I don’t have any answers to give them. I try to give them a ray of hope every day, but there is no hope and no money. I won’t be able to keep them settled down much longer. How can we live without money? I said it earlier: no revenues, no money, no payments. That’s our short-term situation. In the medium and long-term, we’ll sit down together and come up with a plan for the future. There will be a solution.

12:10 p.m.

Vice-President, AMA-Terre

Richard St-Aubin

Federations are working with us to come up with solutions. It is important for us to all work together in order to come up with most accurate possible overview of the situation. People’s net worth is in jeopardy right now and in the future. It is important to get answers to these questions.

Alex Atamanenko NDP British Columbia Southern Interior, BC

I would like to add something. I don’t think that it is up to the committee to make a visit. The government must act. We don’t need another visit to know what is going on. The government needs to act to help its people. I don’t think there is any other option.

12:10 p.m.

Conservative

The Chair Conservative Gerry Ritz

Thank you, Mr. Atamanenko. We've actually discussed that option before and I'm sure it will come up again.

Gentlemen, thank you so much for your passionate plea here today. We thank you for that. There will be a report forthcoming from this committee. Certainly, these discussions will carry on.

I thank you again for your presentations today.

This meeting stands suspended. Don't go away, everybody.

12:20 p.m.

Conservative

The Chair Conservative Gerry Ritz

Let's come back to order and move on, folks. Everybody is at the table

With us for the second half, for a briefing on the Canadian Wheat Board, from the Frontier Center for Public Policy, we have Rolf Penner, farmer, director; from the UPA of Quebec, we have Denis Bilodeau, vice-president, and Serge Lebeau, senior international trade manager, fresh from Paris. He came back to join us today.

Thank you for coming, gentlemen. If you would care to start, I'll have you give your presentation.

Denis Bilodeau Vice-President, Union des producteurs agricoles du Québec

Hello, Mr. Chairman.

I will be speaking in French. I will try not to speak too quickly, so that the simultaneous interpretation can be clear.

My name is Denis Bilodeau and I am second vice-president of the Union des producteurs agricoles du Québec, the UPA. I am happy that you have welcomed us this morning to hear about the maintenance of the Canadian Wheat Board. This issue is a constant worry to the Union, and we are happy to be able to file a memorandum today.

You are already aware of the UPA. I just wanted to remind you that we represent approximately 43,000 farmers in Quebec, working on 31,000 farms.

The work and market development context in Quebec is particular.

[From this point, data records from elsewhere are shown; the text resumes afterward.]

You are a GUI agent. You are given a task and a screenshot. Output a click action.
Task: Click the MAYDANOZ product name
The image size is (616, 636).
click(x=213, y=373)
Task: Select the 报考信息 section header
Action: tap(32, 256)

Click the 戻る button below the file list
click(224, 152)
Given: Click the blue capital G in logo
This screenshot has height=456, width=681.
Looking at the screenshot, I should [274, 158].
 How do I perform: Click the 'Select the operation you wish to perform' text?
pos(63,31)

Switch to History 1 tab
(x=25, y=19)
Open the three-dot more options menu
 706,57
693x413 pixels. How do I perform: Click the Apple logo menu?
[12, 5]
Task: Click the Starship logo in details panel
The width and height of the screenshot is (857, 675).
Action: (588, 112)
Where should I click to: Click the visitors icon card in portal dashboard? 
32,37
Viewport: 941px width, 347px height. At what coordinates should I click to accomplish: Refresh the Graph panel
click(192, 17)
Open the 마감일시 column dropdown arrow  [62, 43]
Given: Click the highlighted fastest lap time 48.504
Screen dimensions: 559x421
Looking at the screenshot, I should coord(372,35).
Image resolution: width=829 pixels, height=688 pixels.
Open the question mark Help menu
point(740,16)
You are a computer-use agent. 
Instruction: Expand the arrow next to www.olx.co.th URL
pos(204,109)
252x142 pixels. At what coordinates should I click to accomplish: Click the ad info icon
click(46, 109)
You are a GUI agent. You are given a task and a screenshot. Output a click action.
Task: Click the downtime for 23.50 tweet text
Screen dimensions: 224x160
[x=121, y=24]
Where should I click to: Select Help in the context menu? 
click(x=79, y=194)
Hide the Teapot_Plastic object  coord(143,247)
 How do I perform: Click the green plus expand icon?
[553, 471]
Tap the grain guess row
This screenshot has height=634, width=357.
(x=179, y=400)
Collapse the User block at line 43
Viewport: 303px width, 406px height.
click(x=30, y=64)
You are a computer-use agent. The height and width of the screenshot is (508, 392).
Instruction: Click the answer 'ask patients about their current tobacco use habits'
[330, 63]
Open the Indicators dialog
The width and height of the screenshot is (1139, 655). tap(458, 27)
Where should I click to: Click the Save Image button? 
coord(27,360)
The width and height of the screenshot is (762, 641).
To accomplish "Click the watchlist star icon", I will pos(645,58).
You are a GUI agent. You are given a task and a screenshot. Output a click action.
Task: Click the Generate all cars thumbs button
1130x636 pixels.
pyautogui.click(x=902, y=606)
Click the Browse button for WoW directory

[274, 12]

We worked very hard at putting in place marketing agencies, contingency plans and a collective approach to marketing. Our memorandum revolves around these issues.

I invite Mr. Serge Lebeau to make the presentation.

Serge Lebeau Senior International Trade Manager, Union des producteurs agricoles du Québec

Hello Mr. Chairman and members of the committee.

You already know that the Canadian Wheat Board ensures that producers earn fairer and higher market revenues. It guarantees stable and foreseeable supply for the agroprocessing industry. It generates more than 14,700 direct and indirect jobs and yearly revenues of $852 million. It’s a remarkable formula that maintains family farms that respect the environment, which contribute to the economic vitality of the region while defining the rural landscape.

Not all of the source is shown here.